La multiplication des initiatives politiques et diplomatiques en vue d'un règlement définitif du conflit est la preuve d'une prise de conscience générale qu'il faut agir avant qu'il ne soit trop tard. Les esprits doivent se préparer désormais au compromis. L'intérêt des pays et des populations le demande. De ce point de vue, le dialogue direct entre les sociétés civiles représente une chance. Les représentants de la société civile israélienne et palestinienne que j'ai rencontrés souhaitent ce dialogue et cette coopération. Quand le politique est dans l'impasse, le citoyen peut montrer la voie.
Dans ce contexte, il est plus important que jamais de travailler pour renforcer également la dimension humanitaire du processus de paix. L'amélioration de la situation humanitaire et économique sur le terrain, au plus près des gens et de leur vie quotidienne, est un puissant dissuasif pour empêcher les gens d'accepter le discours des extrémistes et des terroristes qui se nourrissent de l'état de violence. Il faut diminuer leurs rangs, affaiblir leur capacité à utiliser la misère et le désespoir des gens et des jeunes en particulier, pour recruter des futurs candidats aux attentats-suicide.
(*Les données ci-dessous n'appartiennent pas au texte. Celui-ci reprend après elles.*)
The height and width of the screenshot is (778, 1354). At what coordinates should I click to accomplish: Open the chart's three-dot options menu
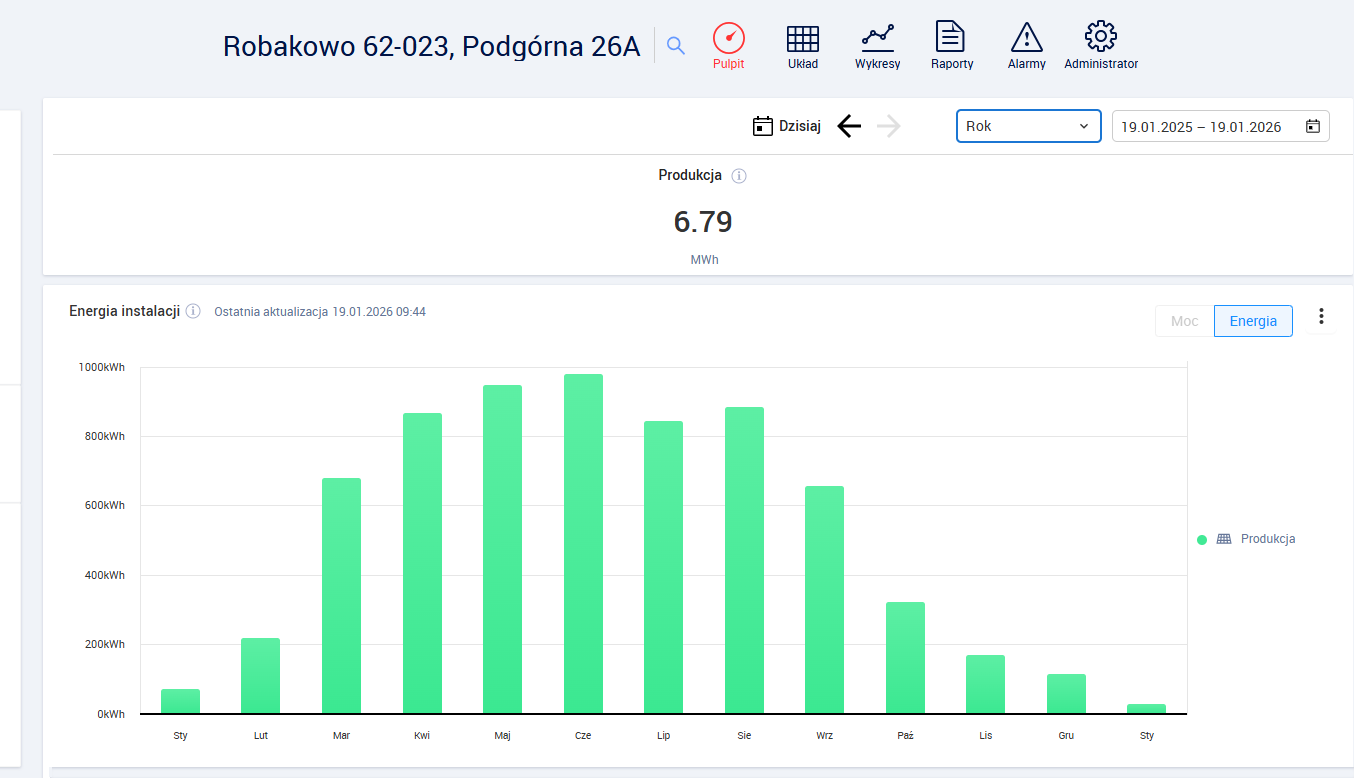1321,317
Les améliorations concrètes du système humanitaire sont possibles : les récents entretiens directs entre le Président Olmert et le Président Abbas ont porté sur les conditions d'accès et des éléments humanitaires. Cet engagement politique au plus haut niveau sur de telles questions doit se traduire en une véritable dynamique continue et aller du sommet à la base des appareils d'Etat et de sécurité et être relayés en instructions claires, permettant de favoriser l'accès et le mouvement.
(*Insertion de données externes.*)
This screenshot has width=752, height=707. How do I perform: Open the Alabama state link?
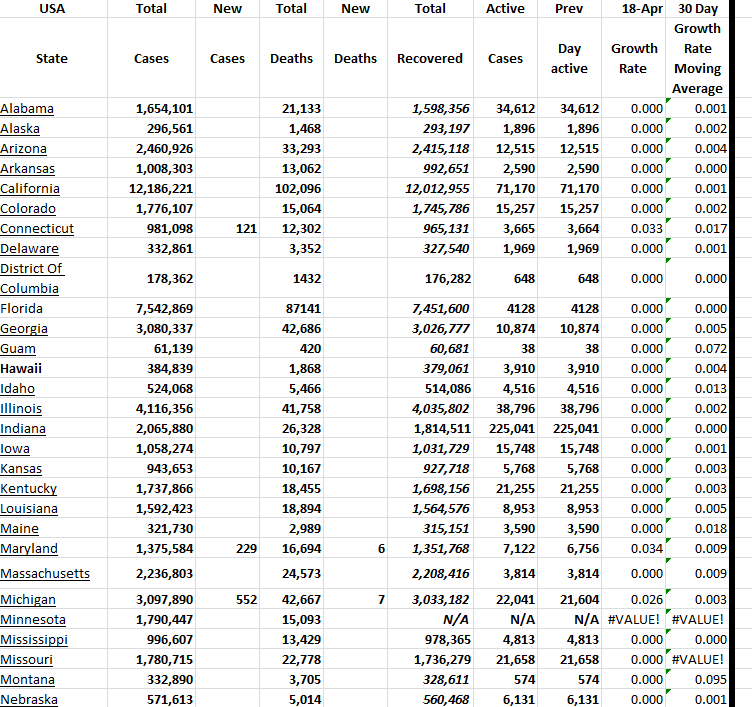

Il est essentiel de renforcer le dialogue aussi avec les humanitaires pour améliorer la prévisibilité des mesures de contrôle et sécurité à leur égard et éviter ainsi les blocages inutiles. J'ai senti chez mes interlocuteurs israéliens la volonté de coopérer pour trouver des solutions. C'est une évolution dont je me réjouis. Il convient de mieux rapporter les incidents et cas d'abus de manière objective et incontestée, établir les faits pour pouvoir prendre les mesures correctrices.
Les Forces militaires et de sécurité régulières doivent être davantage sensibilisées au respect du Droit International Humanitaire. La sécurité commence par la retenue et la conduite exemplaire des hommes d'arme sur le terrain.
L'amélioration de la situation passe également par des avancées sur le plan économique et financier pour prévenir l'effondrement institutionnel et fiscal de l'Autorité Palestinienne. L'aide humanitaire est évidemment essentielle et nous continuerons pour notre part à répondre aux besoins des plus vulnérables. Mais l'aide au développement économique est tout aussi urgente.
Pour revenir finalement sur les questions qui sont à la frontière du Droit International Humanitaire et du processus politique, telles que les implantations ou Jérusalem-Est, leur résolution ne pourra se faire que dans le cadre des négociations sur l'Accord final. Mais à tout le moins, il est essentiel d'enrayer toute politique du fait accompli sur le terrain qui ne fait que compliquer la recherche d'un accord.
En guise de conclusion, laissez-moi exprimer ma foi d'homme de bonne volonté. Le respect des droits humanitaires essentiels comme du droit international est une étape importante sur la route de la paix. C'est une raison solide de croire qu'il existe encore une place pour l'humanité. Quand il y a humanité, il y a la possibilité de construire une relation, un dialogue qui ouvre la porte aux compromis dans le respect des intérêts mutuels.
« En donnant aux autres des droits qui leur appartiennent, nous nous donnons des droits à nous-mêmes ». Cette phrase de John Fitzgeral Kennedy a aujourd'hui, plus que jamais, une résonance profonde en cette partie du monde.
Mesdames et Messieurs, je vous remercie de votre attention.